Secondly, Weigh Compound 2 (2.83g, 5mmol) is dissolved in anhydrous methylene chloride (DCM) (20mL), DIEPA (0.78
G, 6mmol) it is dissolved in the anhydrous DCM of 30ml;2- cyanoethyl N, N- diisopropyl chloro phosphoramidite are added dropwise into reaction solution
The anhydrous DCM solution 10ml of (1.21g, 5.1mmol) is stirred at room temperature under argon gas protection, and TLC monitoring reaction is until reacted
At.It is diluted with 50ml DCM, with saturated common salt water washing (100ml × 3), organic phase anhydrous Na2SO4Dry, vacuum rotary steam is gone
Except solvent, product is used column chromatography, obtains white powder (compound 3), yield 60%.1HN MR(600MHz,DMSO-
D6): 1.14 (s, 12H), 2.57 (t, 2H, J=6Hz), 3.26 (q, 1H), 3.54 (q, 1H), 3.63 (m, 2H), 3.88 (s,
6H), 4.05 (q, 2H), 4.39 (m, 1H), 4.77 (m, 1H), 6.09 (d, 1H, J=13.2Hz), 6.39 (t, 1H, J=
25.2Hz), 6.53 (s, 2H), 6.94 (d, 4H, 9Hz), 7.27 (m, 3H), 7.348 (m, 2H), 7.40 (d, 4H, J=9Hz),
8.25 (d, 1H, J=13.2Hz) .13CNMR (600MHz, DMSO-d6): 162.81,158.46,155.86,144.55,
143.09,136.02,129.17,127.24,118.94,113.38,95.70,90.93, 87.18,77.52,77.15,
65.91,59.03,56.04.
Again, compound 3 (24.32g, 100mmol) and DMF 200mL are added in three-necked bottle, stirs to obtain white suspension
Liquid is added dropwise benzoyl oxide 10.4mL (110mmol), obtains clarified solution in room temperature reaction 18h, TLC monitoring reaction is until reacted
At.It is diluted with 50ml DCM, with saturated common salt water washing (100ml × 3), organic phase is dry with anhydrous Na 2SO 4, vacuum rotary steam
Solvent is removed, product is used column chromatography, obtains white powder (compound 4), yield 70%.1H NMR(600MHz,DMSO-
D6): 1.17 (s, 12H), 1.98 (s, 3H), 2.61 (t, 2H, J=4.8Hz), 3.28 (q, 1H), 3.53 (q, 1H), 3.78 (m,
2H),3.87(s,6H),4.13(m,2H),4.39(m,1H),4.84(m,1H),6.39(m,2H),6.62(s,1H),6.93(d,
4H, 9Hz), 7.2 9 (m, 3H), 7.36 (d, 1H, 3.6Hz), 7.38 (d, 6H, J=9Hz), 8.32 (d, 1H, J=13.2Hz)

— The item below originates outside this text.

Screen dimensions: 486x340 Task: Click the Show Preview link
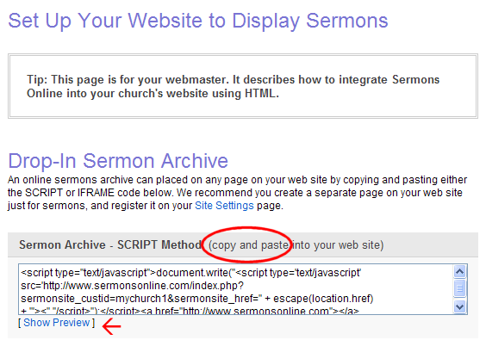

.13CNMR(600MHz,DMSO-d6): 174.09,158.46,155.58,143.37,129.17,127.24,118.94,
113.38,96.17,90.93,87.18,77.15,65.9150.04,44. 20,23.31,22.93,22.89.

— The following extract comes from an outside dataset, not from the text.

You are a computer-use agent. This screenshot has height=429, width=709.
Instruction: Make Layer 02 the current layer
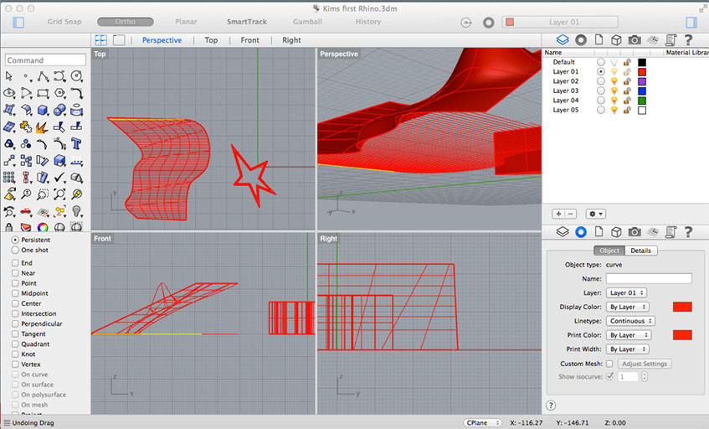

The DNA of 2 support oligonucleotides series antineoplastic medicament of embodiment single-stranded synthesis
Oligomerization deoxyfluorouridine (n=10) sequence is connected to tetrahedral four kinds of DNA by DNA solid phase synthesis technique
5 ' DNA single-stranded ends (F represents deoxyfluorouridine), the wherein terminal modified NH2 of a kind of DNA single-stranded 3 '.Each DNA single-stranded nucleosides
Acid sequence is as follows:
A13F-NH2:
5’-FFFFFFFFFFACACTACGTCAGAACAGCTTGCATCACTGGTCACCAGAGTA-NH2-3';
B13F:5'-FFFFFFFFFFACGAGCGAGTTGATGTGATGCAAGCTGAATGCGAGGGTCCT-3';
C13F:5'-FFFFFFFFFFTCAACTCGCTCGTAACTACACTGTGCAATACTCTGGTGACC-3';
D13F:5’-FFFFFFFFFFTCTGACGTAGTGTATGCACAGTGTAGTAAGGACCCTCGCAT-3’。
Synthesize to obtain four kinds of single-stranded freeze-dried powders of DNA through DNA, be stored in -20 DEG C it is spare.

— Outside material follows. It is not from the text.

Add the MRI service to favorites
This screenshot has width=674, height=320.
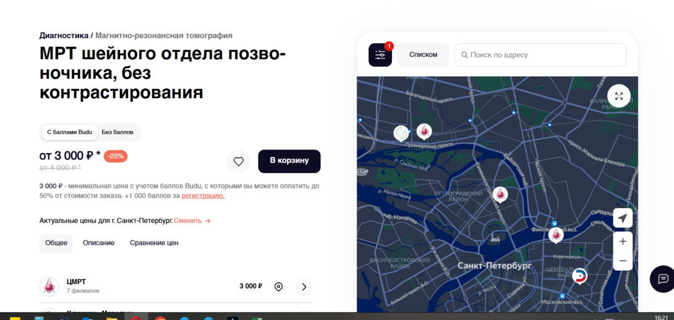(x=239, y=161)
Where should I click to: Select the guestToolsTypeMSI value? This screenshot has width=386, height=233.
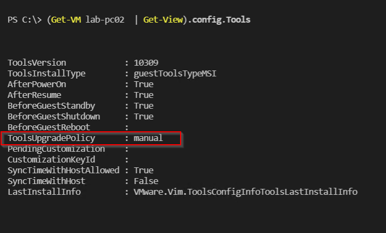point(172,74)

Oligomerization gemcitabine (n=16) sequence is connected to the tetrahedral four kinds of DNA of DNA by DNA solid phase synthesis technique
(F represents deoxyfluorouridine) is held in single-stranded 5 ', wherein a kind of terminal modified NH2 of DNA single-stranded 3 '.Each DNA single-stranded nucleotides sequence
It arranges as follows:
A13Gem-NH2:
5’-GemGemGemGemGemGGemGemGemGemGemGGemGemGemGemGemGemACACTACGT CAGAA
CAGCTTGCATCACTGGTCACCAGAGTA-NH2-3';
B13Gem:
5’-GemGemGemGemGemGGemGemGemGemGemGGemGemGemGemGemGemACGAGCGAG TTGAT
GTGATGCAAGCTGAATGCGAGGGTCCT-3';
C13Gem:
5’-GemGemGemGemGemGGemGemGemGemGemGGemGemGemGemGemGemTCAACTCGC TCGTA
ACTACACTGTGCAATACTCTGGTGACC-3';
D13Gem:
5’-GemGemGemGemGemGGemGemGemGemGemGGemGemGemGemGemGemTCTGACGTA GTGTA
TGCACAGTGTAGTAAGGACCCTCGCAT-3’。
Synthesize to obtain four kinds of single-stranded freeze-dried powders of DNA through DNA, be stored in -20 DEG C it is spare.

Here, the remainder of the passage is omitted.